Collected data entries
╭──
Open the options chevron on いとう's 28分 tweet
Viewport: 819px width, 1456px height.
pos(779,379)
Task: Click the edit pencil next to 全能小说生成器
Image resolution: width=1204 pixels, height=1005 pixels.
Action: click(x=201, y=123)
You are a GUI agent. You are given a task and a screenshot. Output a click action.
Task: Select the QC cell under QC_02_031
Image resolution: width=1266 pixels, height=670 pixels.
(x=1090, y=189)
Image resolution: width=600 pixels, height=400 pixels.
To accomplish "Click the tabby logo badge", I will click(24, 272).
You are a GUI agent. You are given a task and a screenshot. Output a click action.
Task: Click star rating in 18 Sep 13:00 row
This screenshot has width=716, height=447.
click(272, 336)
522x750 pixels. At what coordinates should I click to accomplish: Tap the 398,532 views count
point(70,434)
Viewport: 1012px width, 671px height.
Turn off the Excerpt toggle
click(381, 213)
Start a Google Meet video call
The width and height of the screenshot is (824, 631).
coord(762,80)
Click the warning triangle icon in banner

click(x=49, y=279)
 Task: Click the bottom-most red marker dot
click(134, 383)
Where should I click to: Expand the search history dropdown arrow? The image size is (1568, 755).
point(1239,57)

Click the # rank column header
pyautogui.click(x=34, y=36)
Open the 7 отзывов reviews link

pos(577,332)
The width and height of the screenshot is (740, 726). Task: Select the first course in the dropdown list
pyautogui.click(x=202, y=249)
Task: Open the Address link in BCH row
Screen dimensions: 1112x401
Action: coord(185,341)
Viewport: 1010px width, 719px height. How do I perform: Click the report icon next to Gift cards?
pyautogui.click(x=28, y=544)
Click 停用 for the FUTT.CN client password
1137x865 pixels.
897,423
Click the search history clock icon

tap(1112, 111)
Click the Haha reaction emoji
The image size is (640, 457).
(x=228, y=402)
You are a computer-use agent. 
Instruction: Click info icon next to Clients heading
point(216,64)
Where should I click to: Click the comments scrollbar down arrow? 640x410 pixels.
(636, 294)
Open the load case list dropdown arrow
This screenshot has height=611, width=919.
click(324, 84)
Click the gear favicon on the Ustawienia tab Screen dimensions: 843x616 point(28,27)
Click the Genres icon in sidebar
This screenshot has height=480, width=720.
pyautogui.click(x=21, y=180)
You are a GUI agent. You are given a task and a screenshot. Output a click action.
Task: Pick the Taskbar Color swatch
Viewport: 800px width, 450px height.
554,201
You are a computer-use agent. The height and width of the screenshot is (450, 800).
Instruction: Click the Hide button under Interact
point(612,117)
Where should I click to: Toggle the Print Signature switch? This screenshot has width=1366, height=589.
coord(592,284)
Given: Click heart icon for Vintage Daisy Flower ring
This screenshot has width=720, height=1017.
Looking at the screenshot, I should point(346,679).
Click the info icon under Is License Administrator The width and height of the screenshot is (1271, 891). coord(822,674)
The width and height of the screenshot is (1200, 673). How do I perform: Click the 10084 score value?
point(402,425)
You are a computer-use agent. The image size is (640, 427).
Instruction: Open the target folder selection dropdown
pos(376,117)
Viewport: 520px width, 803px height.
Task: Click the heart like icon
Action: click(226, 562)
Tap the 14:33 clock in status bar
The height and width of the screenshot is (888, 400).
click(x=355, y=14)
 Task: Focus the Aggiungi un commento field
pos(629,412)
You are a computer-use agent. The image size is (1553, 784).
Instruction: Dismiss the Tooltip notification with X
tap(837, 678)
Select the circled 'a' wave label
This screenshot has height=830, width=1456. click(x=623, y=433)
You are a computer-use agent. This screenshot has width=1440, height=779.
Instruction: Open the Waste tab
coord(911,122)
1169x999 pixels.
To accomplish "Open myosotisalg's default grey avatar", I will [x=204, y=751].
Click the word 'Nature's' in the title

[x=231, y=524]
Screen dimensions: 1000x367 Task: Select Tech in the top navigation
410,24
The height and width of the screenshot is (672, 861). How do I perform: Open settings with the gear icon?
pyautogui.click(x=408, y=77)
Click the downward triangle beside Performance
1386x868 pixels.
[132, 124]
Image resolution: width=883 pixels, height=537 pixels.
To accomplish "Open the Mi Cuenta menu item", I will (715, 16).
╰──
Using the entries above, restate word for word every line from the one that contains "Instruction: Open the Waste tab" through the last.

(THE ANSWER)
Instruction: Open the Waste tab
coord(911,122)
1169x999 pixels.
To accomplish "Open myosotisalg's default grey avatar", I will [x=204, y=751].
Click the word 'Nature's' in the title

[x=231, y=524]
Screen dimensions: 1000x367 Task: Select Tech in the top navigation
410,24
The height and width of the screenshot is (672, 861). How do I perform: Open settings with the gear icon?
pyautogui.click(x=408, y=77)
Click the downward triangle beside Performance
1386x868 pixels.
[132, 124]
Image resolution: width=883 pixels, height=537 pixels.
To accomplish "Open the Mi Cuenta menu item", I will (715, 16).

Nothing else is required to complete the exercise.